Kann einer Dame schoeners passieren, als so viel jünger geschätzt zu werden? Oder ist das bei dir dasselbe wie bei mir? Ich hasse es, jünger geschätzt zu werden…
LG
Sascha
sehr schön, hab gut gelacht. mit augen auskratzen wär es noch besser gewesen!
Manchmal schreibt das Leben eben auch schöne Geschichten.
Also ich fnde Du bist noch nicht in dem Alter, in dem man sich darüber freuen muss, wenn man jünger geschätzt wird. Ich bin froh, wenn man mich so alt schätzt wie ich bin.
Ich stimme der Schottin zu. Allerdings ist es eine wahre Genugtuung, wenn dich jemand im gleichen Alter für deutlich jünger hält. Das war eigentlich auch nur ein Armutszeugnis für Marusha …

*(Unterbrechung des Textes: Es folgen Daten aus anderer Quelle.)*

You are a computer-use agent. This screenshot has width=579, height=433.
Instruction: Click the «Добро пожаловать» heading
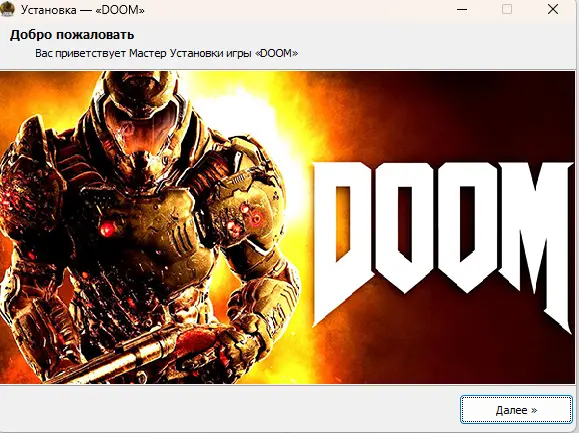[72, 35]
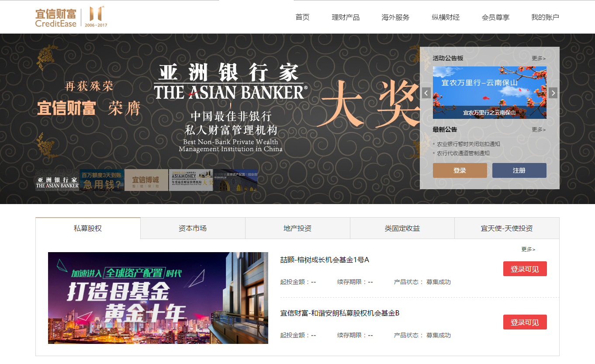The height and width of the screenshot is (364, 595).
Task: Click the 登录 button
Action: (x=460, y=170)
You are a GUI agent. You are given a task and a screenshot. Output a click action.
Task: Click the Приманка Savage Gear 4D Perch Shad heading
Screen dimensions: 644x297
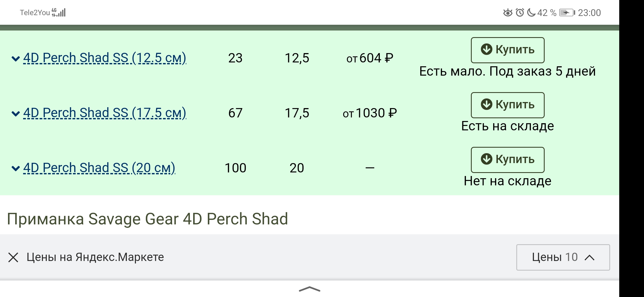[x=148, y=219]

Und das Leben schreibt nicht manchmal die schönsten Geschichten … sondern immer.
nein. nicht *immer*. definitiv nicht.
Lassen Sie mich, werte Pia, auch im Namen des Pia-Fanclub, meine tiefe Anteilnahme über den tragischen Verlust ihres Föns ausdrücken.
Observer
Ich bedanke mich aufs Herzlichste für Ihre Anteilnahme.
mich würde interesserieren, was es nun mit dem „pänz“ auf sich hat? was hat sich der gemeine saarländer / berliner darunter vorzustellen? rheinländische herzlichkeit?
@Pia:
Du darfst in der Firma privat surfen bzw. sogar in deinem Blog schreiben? Hast du aber einen großzügigen Chef.
Pat: Eingentlich sollte hinter dem Wort eine Beschreibung liegen (mal drüber rutschen, mit der Maus).
Tobias: (http://www.daily-pia.de/?p=1490). Und ja, mein Chef vertraut mir, dass meine Arbeit vorgeht. Lieber mal fünf Minuten ins Blog gesteckt, als stundenlang surfen. Vertrauensbasis nennt man das :)
Und ich dachte ich hätte alle Podcasts von dir gehört. Sorry, hab ich wohl übersprungen bzw. übersehen (hab sie nämlich nicht nach einander sondern durcheinander gehört). Werds gleich nachholen.